Jinsop Lee: Design for all 5 senses
プロダクトを開発する際に、嗅覚、視覚、触覚、聴覚、味覚の五感的経験をデザインするというもの。
例えば、任天堂DSとこれまでのゲームの違いは、カラダを動かすという触覚においてです。この違いでゲーム業界に革命を起こしました。それが示されているのが下記の図です。
また、日本でも人気のあるジョニーデップ主演の「チャーリーのチョコレート工場」の映画と児童小説である原作を比べた図。音と映像という意味では、映画が優れており、書籍は、手にを持つという触覚、そして古びた本の臭いという嗅覚において優れています。
今後5年間で私たちの生活を一変させる5つのイノベーションを紹介するIBMの未来予測 Next 5 in 5。昨年は、まさに五感に関するものでした。スマホを通じてモノに触ることができ、コンピューターが味覚や嗅覚を持つようになる…。
【参考】
IBMの未来予測。今後5年間で私たちの生活を一変させる5つのイノベーション
このような流れを考えても、この五感の機能デザインはこれからのプロダクト開発において注目すべき要素となる可能性があります。
詳細のTED動画はこちらから。
生まれくる21世紀型の新しいモノづくり理論
昨日は、ある歯ブラシの開発についてのお話を伺っていました。
つくづくモノづくりへの興味関心が高まっていると感じるこのごろですが、今必要なことは革新的なプロダクトを開発するための理論体系でしょう。
これまでは、「どう売るか?」というマーケティングにおける体系が様々生まれ、世界中に広まっていきました。戦略論も、多くは「どう売るか?」という問いから生まれたものでした。
しかし、デジタルファブリケーションによってモノづくりが民主化されマーケットそのものの「性質」が変わる時代においては、「何を作るか?」という問いを中心に置いた新しい理論体系が生まれる必要があります。

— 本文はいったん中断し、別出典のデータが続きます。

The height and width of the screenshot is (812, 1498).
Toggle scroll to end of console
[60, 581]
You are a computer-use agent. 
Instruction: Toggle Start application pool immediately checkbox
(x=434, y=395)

そういう意味でも、今回の五感的経験における理論は興味深いですね。
自分が好きな癒しの香りがする歯ブラシ(嗅覚)…、味がして歯磨きをするとお腹いっぱいになる歯ブラシ(味覚)…、歯ブラシの持ち手がツボ押しになっていて、歯磨きするだけで健康になる歯ブラシ(触覚)…と、まあいろいろと考えられますね(笑)
この辺りについては、引き続き大いに注目していきたいと思っています。